Not sure how I can convince my wife to get over this. Thoughts?


I'm from California, and nearly all of my friends are Asian and children of immigrants, and they have all married non-Asian people. My Vietnamese friend (who immigrated here at age 10) bluntly told her mother "If you wanted me to marry an Asian person, you should have kept us in Viet Nam." Your wife needs to get over it. Does she want to alienate your son, not have access to the grandchildren?
Anonymous
Anonymous wrote:No the mother is not racist. I am Vietnamese and I understand exactly how she felt. Same exact situation with my mother because I married a white woman. She didn't attend my wedding either. Now my mother and my wife are best buddies. My wife takes my mother grocery shopping on weekends at Asian store in Seven Corners. My wife speaks broken Vietnamese and my mom speaks broken English

The son just needs to remind his wife to be that he loves her very much and that even though she didn't do anything wrong, she should go ahead and apologize to his mother and be prepared to be lectured for a couple of hours and I guarantee everything will be fine. I am willing to bet that it is the mother that made her husband to give the couple 50k as wedding gift. You're now part of the Mafia.

Just because your wife is a doormat doesn't mean other women are.
Anonymous
Did the son want to alienate his parents by waiting one week before his wedding to inform them that he was getting married to someone they never met? Cultural issue aside, that's alienating for any parents.

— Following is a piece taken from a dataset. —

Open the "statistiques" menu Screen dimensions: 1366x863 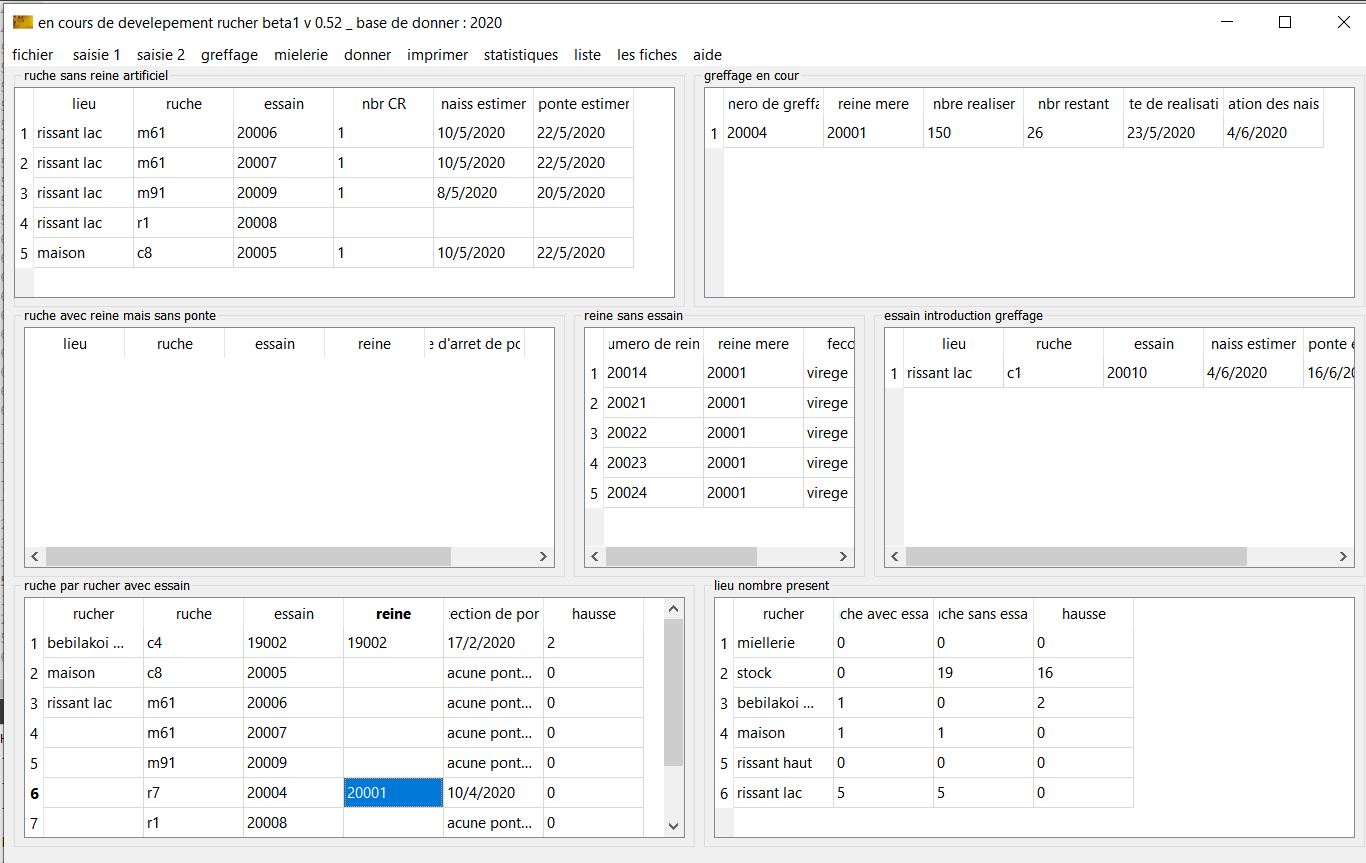click(520, 55)
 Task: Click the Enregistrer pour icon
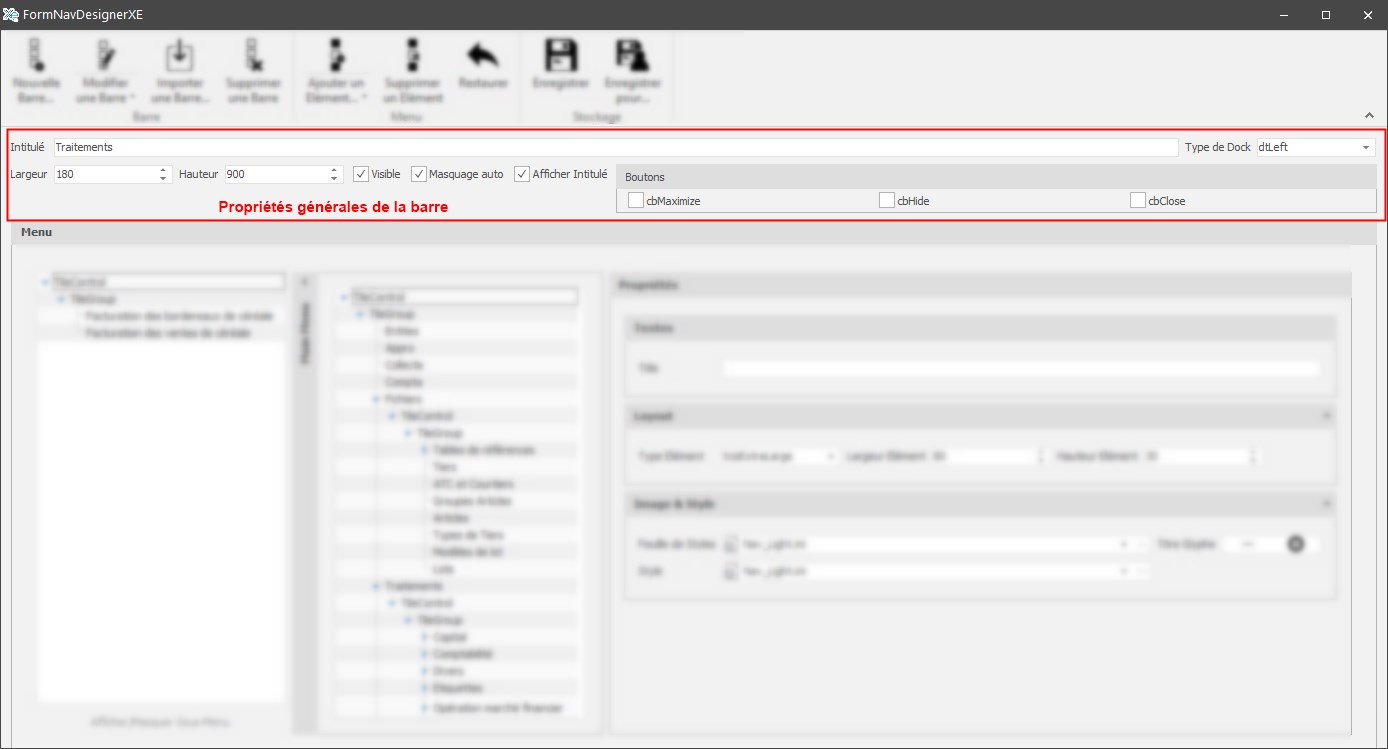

The parents didn't know he was dating anyone. Who doesn't introduce their SOs to their parents if they know that they're in a serious relationship that's headed towards marriage? And no, I don't feel sympathy for the son because the mother would've disapproved. It's one thing to not tell your parents about someone they would've disapproved of when you're just dating. It's whole another issue to deliberately hide a potential spouse from your parents. If you love someone, you fight for them. That includes fighting with your parents for them to accept that their child will be marrying outside their ethnic group.

It would've made more sense to have this situation sorted out before the stakes were so high. Maybe the mother would've accepted the fiancee if she got to know her as a person. Maybe she would've come to terms with the situation if she had more time. Maybe she would've chosen to come to the wedding just to support her son even if she still disapproved of his new wife. We will never know. Because right now, the mother's pissed off and there's only one week before the wedding. If the son wanted to his mother to accept his non-Vietnamese fiancee, then this wasn't the way to go about it.